My Old Kentucky Home appears to be the first attempt at animated dialogue in cartoon history, as an unnamed dog, an early prototype of future studio mascot Bimbo, in the film mouths the words "Follow the ball, and join in, everybody" in remarkable synchronization though the animation was somewhat limited, making sure that lip-synch was synchronized perfectly. The Fleischers had previously started the follow the bouncing ball gimmick in their Song Car-Tune My Bonnie Lies Over the Ocean (released September 15, 1925).

This film came two years after the Fleischers started the Song Car-Tune series in May 1924.

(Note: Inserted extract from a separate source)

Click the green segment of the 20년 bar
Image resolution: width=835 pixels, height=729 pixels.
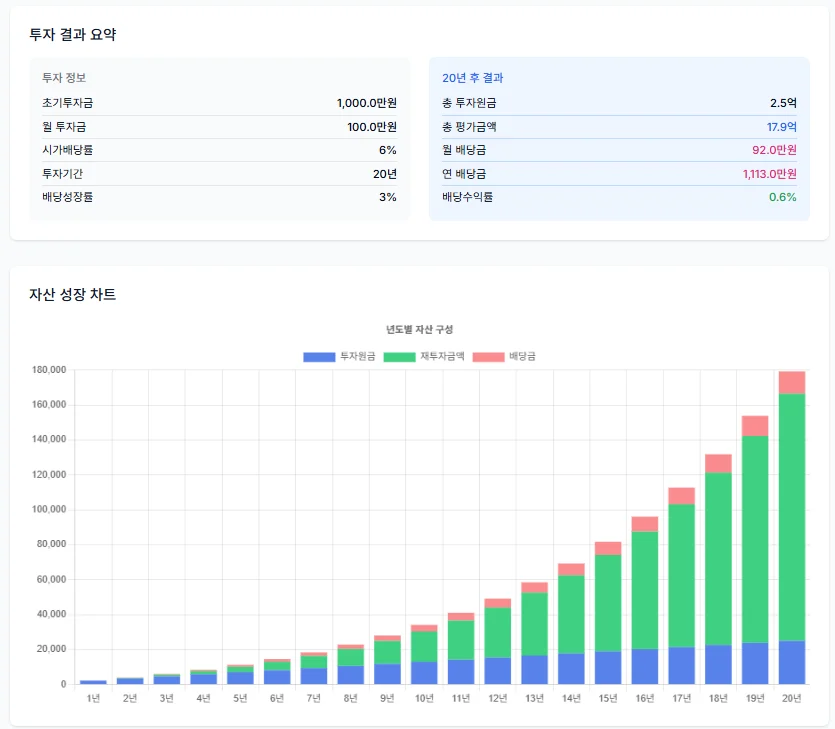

A clip from the film is used in the opening credits of the Futurama episode "Why Must I Be a Crustacean in Love?"

Reception
Motion Picture News (March 23, 1926): "The old familiar favorite 'My Old Kentucky Home' furnishes the subject for this Max Fleischer Song Car-Tune. The verses are shown in the usual manner and the comedy handling of the chorus shows a darky girl leaping from word to word doing stunts... This should prove one of the most popular of the series."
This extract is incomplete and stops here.